Bas Devos Here
Die Moosforscherin Shuxiu hilft gelegentlich im China-Imbiss ihrer Tante aus.
© Viennale

Grauer Beton und grünes Gewächs führen in Here eine artenübergreifende Beziehung. An den Eisenbahnschienen entlang wuchert Gestrüpp, das in einen kleinen Wald übergeht, selbst in den kahlsten Steinwüsten findet zwischen Pflastersteinen moosiges Leben seine Wege.

Auch die Menschen, denen der flämische Regisseur Bas Devos durch die Peripherie Brüssels folgt, sind Teil dieser nachbarschaftlichen Koexistenz. Einmal findet der rumänische Arbeiter Stefan in seiner Tasche ein paar Samenkörner. Wie sie dorthin gekommen sind, kann er sich nicht erklären.

Gespräche wie Samen

Stefan ist Teil einer Gruppe migrantischer Bauarbeiter.

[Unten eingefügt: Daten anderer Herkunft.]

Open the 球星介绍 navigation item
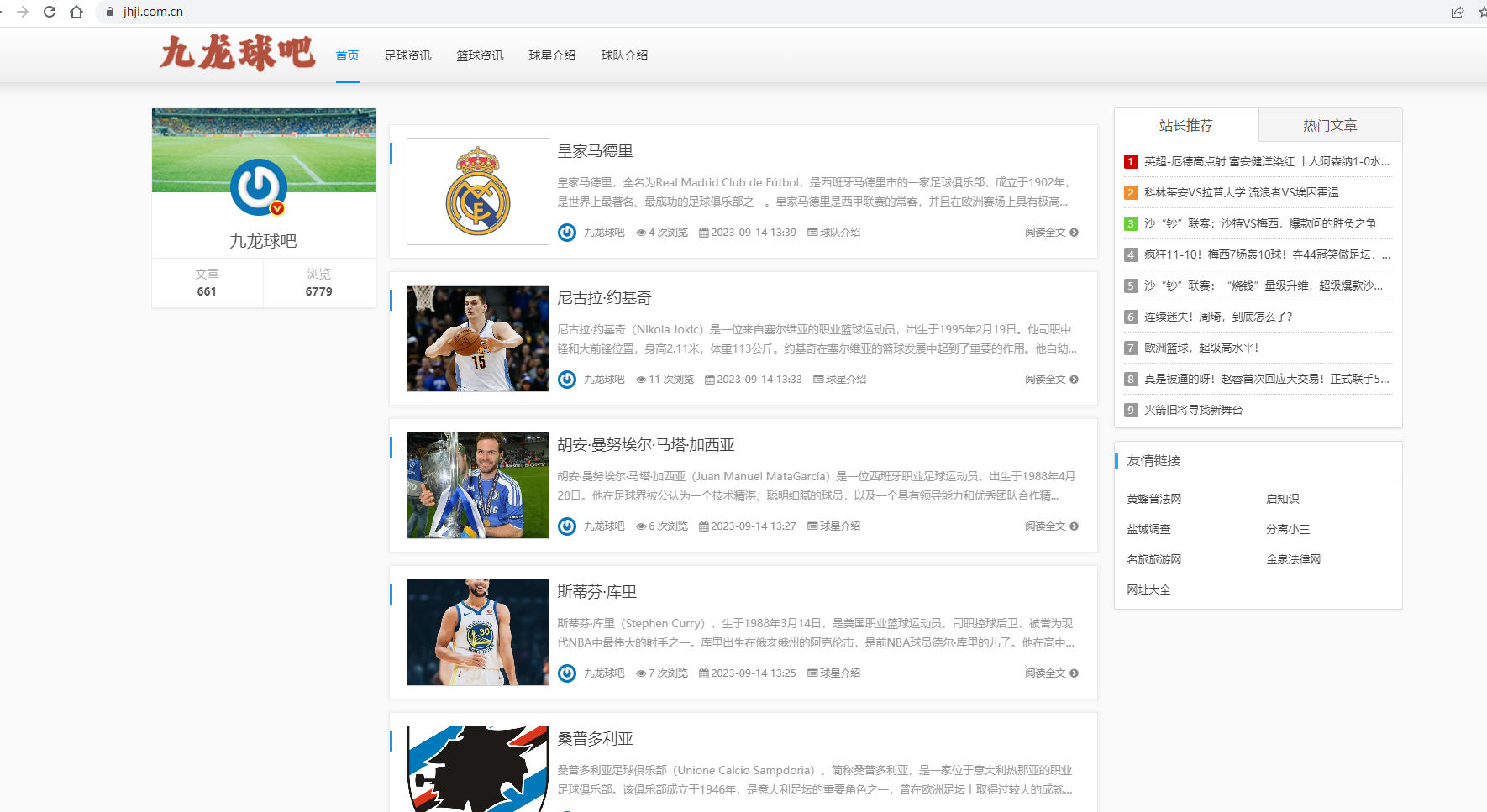552,55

Seine Abreise in den Heimaturlaub steht bevor, das Gemüsefach im Kühlschrank aber ist noch voll. Also verkocht er alles zu einem Topf Suppe, die er im Laufe des Films an Freunde verteilt. Beim gemeinsamen Essen an ihren Arbeitsplätzen – eine leere Hotelrezeption, eine umzäunte Wiese vor der Werkstatt – wehen die Gespräche ähnlich wie die Samen in die verschiedensten Richtungen: Ein alter Freund sitzt im Knast, eine Kindheitserinnerung an Glühwürmchenfangen, ein Narkosetraum. Dabei geht es mehr um den gemeinschaftlichen Raum, der im Teilen von Erfahrungen entsteht, als um die Verdichtung des Erzählmaterials zu dramaturgischen Fäden.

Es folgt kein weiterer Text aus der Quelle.